Easter and Christ’s role in my life

I am independent, strong, determined — even stubbornly so. I have always been persistent and goal-oriented, ever since I can remember. I have tried to stand on my own two feet, not depending on someone else to do anything for me, if I can at all help it. I know there are quite a few other people out there like me; others look in at them and either can see the facade of “everything’s great” or, if they notice the person struggling, they think, “Why don’t they just ask for help?”

That’s a darn good question. In answering for myself, I’d say, perhaps, Well, I don’t need it. If things get really bad, then I’ll ask for help. Or, it’s just habit. I’ve tried so hard for so long to do things myself that I just don’t think about asking for help until it’s just kind of … too late, in one way or another. Perhaps many who suffer from this sort of stubbornness just were forced to fend for themselves for years, physically or emotionally (I can’t begin to imagine the kind of lives some people have had to experience), so now it’s absolutely ingrained. Maybe we don’t trust that if we ask someone for help, that we’ll get what we need, or we feel that no one is able or willing to help. Or maybe I’m afraid I will be laughed at, judged and found wanting in some way, or snubbed. Perhaps it comes down to pride. I feel I’m weak if I can’t do something myself. I feel that I should be good enough on my own.

Whatever the reason, or mixture of reasons at any given time, I am in the habit of doing things myself. As life has gotten more difficult and I have experienced various trials over the years, I have recognized I need to be better about saying the very useful words “no” and “please help me.” So I am working on it, even if it just means starting small.

This personality trait has been a real impediment in my life when it comes to faith and my relationship to a loving God and Savior. Faith itself is about believing in something we can’t see. It’s about giving up ourselves and our pride and vanity and stubbornness to a power greater than ourselves. It’s about trust. So as much as I absolutely and completely believe that there is a God and that I have a personal Savior, I still keep them off to the side somehow, saying, “OK, thanks for being available, but I’ve got this one.” I pray with great faith and a full heart for other people I know and care about who need help that I can’t possibly give myself, trusting that God will answer those prayers and help them. But when I’m struggling and feeling weak, I still don’t just give over my heart and worries to God very easily. I hang on to them. It’s absolutely crazy.

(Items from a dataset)
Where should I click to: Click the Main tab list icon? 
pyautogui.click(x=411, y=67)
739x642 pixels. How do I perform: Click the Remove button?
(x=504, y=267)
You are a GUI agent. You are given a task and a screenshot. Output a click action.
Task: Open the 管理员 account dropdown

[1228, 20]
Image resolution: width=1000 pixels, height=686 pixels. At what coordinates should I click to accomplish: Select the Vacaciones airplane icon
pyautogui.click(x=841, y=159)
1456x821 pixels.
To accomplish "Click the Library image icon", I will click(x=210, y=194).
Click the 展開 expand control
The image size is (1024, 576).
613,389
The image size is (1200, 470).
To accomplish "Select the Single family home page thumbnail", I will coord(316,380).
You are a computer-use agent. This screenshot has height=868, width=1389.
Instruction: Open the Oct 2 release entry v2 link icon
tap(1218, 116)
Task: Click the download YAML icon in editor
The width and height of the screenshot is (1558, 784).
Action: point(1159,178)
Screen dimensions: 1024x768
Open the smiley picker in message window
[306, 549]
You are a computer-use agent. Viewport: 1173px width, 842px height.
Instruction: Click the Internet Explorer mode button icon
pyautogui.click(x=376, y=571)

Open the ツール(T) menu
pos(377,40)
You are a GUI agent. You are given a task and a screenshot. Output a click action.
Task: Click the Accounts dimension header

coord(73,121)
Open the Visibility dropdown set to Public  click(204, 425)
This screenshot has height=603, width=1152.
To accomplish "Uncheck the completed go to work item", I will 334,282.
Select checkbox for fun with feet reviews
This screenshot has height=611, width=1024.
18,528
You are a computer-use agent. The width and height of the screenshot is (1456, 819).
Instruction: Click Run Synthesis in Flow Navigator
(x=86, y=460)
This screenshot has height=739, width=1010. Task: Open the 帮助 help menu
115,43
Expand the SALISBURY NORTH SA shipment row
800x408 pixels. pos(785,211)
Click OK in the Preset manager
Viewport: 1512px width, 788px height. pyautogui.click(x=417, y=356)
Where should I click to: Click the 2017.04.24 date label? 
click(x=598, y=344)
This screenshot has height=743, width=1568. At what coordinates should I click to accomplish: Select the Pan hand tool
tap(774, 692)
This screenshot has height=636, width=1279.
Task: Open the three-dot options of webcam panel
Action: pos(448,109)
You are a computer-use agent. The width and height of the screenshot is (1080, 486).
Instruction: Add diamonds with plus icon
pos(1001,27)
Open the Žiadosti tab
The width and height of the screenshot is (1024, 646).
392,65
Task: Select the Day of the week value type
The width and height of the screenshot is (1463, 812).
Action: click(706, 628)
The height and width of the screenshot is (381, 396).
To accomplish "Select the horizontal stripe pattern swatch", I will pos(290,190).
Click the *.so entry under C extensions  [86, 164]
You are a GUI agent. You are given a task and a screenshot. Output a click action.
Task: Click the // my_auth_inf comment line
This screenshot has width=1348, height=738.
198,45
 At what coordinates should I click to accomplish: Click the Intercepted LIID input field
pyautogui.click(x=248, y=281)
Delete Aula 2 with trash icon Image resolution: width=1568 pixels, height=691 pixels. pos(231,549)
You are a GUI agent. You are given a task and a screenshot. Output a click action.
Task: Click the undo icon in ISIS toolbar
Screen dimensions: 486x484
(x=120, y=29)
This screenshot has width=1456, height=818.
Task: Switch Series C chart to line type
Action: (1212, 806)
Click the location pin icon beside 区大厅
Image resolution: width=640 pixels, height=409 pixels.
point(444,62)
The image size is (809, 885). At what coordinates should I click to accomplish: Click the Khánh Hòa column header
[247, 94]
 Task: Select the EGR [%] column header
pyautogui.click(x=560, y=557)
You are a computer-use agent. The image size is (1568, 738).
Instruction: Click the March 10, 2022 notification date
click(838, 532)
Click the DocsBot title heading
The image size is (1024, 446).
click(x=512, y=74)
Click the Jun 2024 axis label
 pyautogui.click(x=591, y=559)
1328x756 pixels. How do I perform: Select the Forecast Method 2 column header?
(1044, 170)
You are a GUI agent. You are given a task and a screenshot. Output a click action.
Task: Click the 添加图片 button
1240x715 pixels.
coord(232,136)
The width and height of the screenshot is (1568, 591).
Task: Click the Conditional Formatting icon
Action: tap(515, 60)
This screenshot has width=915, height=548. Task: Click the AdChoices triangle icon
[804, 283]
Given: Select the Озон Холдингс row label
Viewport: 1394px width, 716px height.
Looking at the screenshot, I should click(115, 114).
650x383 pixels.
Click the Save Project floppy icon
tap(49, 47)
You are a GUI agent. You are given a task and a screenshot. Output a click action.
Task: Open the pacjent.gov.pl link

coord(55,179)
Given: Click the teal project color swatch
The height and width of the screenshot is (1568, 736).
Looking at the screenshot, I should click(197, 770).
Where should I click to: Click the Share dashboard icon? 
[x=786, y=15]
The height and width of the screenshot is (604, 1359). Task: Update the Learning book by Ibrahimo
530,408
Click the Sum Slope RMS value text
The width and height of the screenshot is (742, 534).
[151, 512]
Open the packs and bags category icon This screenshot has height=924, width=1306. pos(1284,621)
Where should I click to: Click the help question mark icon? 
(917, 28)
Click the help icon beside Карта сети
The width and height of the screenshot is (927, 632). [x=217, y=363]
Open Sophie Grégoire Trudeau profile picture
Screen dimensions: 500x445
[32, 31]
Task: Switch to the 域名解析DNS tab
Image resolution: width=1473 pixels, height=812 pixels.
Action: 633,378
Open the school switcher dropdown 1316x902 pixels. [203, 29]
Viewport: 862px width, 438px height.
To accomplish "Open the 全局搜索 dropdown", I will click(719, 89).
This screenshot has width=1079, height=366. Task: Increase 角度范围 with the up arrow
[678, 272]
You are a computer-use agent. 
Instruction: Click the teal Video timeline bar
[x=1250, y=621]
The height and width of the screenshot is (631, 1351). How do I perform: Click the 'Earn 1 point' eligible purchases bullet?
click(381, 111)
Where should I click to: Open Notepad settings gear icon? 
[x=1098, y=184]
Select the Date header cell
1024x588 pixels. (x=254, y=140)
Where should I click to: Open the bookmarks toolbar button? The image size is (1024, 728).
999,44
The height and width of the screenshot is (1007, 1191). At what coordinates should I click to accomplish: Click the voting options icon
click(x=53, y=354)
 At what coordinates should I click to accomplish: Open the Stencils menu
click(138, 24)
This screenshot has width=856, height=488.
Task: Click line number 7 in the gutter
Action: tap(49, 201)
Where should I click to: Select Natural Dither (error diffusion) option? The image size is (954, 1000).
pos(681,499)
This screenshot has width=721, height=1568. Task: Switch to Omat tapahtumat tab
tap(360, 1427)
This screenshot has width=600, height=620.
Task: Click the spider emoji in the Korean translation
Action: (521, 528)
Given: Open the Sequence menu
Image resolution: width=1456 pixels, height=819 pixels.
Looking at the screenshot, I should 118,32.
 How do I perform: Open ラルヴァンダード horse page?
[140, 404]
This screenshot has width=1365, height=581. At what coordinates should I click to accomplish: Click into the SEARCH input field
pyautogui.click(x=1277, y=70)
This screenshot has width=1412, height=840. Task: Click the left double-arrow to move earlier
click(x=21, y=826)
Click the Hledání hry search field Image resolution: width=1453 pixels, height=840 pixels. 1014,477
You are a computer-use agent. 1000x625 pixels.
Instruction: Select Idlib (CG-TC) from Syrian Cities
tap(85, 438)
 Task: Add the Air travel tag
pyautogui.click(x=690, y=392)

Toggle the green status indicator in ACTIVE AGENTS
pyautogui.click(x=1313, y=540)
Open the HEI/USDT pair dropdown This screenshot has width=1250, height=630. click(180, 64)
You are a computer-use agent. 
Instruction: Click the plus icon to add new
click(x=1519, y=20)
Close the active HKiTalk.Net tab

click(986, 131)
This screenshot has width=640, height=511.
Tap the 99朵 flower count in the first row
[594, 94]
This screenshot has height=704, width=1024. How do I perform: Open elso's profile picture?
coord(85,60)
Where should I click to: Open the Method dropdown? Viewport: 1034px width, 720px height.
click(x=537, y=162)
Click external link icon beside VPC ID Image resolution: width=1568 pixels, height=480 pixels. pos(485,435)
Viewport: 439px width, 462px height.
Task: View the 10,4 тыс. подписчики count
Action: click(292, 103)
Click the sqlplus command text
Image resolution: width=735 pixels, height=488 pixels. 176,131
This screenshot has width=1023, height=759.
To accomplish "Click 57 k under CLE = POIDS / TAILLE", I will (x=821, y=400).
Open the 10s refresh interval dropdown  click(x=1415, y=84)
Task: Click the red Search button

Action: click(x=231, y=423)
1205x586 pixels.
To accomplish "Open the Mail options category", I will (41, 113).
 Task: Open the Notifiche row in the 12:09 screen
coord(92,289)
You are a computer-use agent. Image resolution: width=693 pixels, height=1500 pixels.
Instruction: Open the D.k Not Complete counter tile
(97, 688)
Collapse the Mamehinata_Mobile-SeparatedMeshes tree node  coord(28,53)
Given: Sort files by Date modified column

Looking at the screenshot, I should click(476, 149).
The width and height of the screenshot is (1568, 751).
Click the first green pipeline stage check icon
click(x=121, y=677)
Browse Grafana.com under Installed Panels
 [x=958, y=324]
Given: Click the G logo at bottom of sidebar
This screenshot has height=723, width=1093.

* SHORT TASK 1
In the essay on faith and asking for help, which two phrases does the writer say they need to be better about saying?
* SHORT TASK 2
Collect every line of the records that contains the word "first", matching case exactly.
The essay and the records come from unrelated sources.

* EXERCISE RESPONSE 1
"No" and "please help me."

* EXERCISE RESPONSE 2
Tap the 99朵 flower count in the first row
Click the first green pipeline stage check icon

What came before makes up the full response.